Ils se renseignent auprès d'un groupe d'ouvriers présents. Un de leurs proches travaille sur le chantier. «Il y a eu deux morts», apprend le duo. C'est le choc, la jeune adulte se couvre la bouche, des larmes montent.
«C'étaient des temporaires, je crois», lâche un des ouvriers. Moment de soulagement... Leur proche n'est pas de ceux-là. Les deux jeunes gens se dirigent en vitesse vers la zone de soutien psychologique, dans le bâtiment de la patinoire.
Un oncle manque à l'appel
Les informations arrivent au compte-goutte. Il y aurait encore plusieurs personnes sous les débris de l'échafaudage. Plus le temps passe, plus les chances de survie s'amenuisent.
Almeida* revient de la zone inaccessible à la presse, l'air perplexe derrière ses lunettes de soleil. Elle ne le savait pas, mais son oncle travaillait sur le chantier de Prilly ce jour-là: «Ma tante, qui habite Genève, m'a demandé de venir.» La jeune femme a quitté son travail pour se rendre sur place.
«À l'intérieur, la police n'a pas pu me donner de nouvelles, raconte Almeida.
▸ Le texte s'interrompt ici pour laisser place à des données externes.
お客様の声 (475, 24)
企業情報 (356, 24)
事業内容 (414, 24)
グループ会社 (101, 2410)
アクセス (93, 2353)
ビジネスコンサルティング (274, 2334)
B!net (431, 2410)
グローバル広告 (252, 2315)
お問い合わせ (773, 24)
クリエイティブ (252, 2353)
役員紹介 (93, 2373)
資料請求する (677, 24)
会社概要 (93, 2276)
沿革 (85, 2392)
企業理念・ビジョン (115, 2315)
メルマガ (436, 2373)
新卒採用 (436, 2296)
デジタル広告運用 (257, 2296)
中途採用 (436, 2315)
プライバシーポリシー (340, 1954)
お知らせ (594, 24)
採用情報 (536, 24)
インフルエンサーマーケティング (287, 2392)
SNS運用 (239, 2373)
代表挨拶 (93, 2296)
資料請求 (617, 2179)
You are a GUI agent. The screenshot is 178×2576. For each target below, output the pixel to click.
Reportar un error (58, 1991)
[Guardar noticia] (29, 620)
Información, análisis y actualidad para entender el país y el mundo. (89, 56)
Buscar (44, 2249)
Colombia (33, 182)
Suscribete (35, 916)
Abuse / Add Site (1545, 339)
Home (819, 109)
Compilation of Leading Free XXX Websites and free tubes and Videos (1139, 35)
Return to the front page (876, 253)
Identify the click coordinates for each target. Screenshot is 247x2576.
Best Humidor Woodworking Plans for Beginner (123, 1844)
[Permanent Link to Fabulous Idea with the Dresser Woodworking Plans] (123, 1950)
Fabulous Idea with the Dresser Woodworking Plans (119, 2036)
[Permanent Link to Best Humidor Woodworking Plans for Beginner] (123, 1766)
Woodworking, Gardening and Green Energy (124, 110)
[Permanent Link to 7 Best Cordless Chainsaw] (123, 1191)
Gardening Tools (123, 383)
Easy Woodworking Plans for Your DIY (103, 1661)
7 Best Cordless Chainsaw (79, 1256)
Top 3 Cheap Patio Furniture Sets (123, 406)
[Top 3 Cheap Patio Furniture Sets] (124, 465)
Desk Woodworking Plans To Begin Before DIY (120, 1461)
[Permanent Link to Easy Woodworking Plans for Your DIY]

Je n'ai pas très envie de m'approcher des lieux de l'accident… J'ai la gorge nouée.» Elle s'interrompt, entendant les cris.
Peu après, la police demande de quitter les lieux, par respect pour les familles. Les dernières informations de 16h15 — données par le porte-parole de la police Jean-Christophe Sauterel — portent le bilan à 3 morts. Seul l'une des victimes a pu être identifiée. Deux personnes restent portées disparues. Des orages éclatent dans le ciel, la pluie s'abat sur les décombres.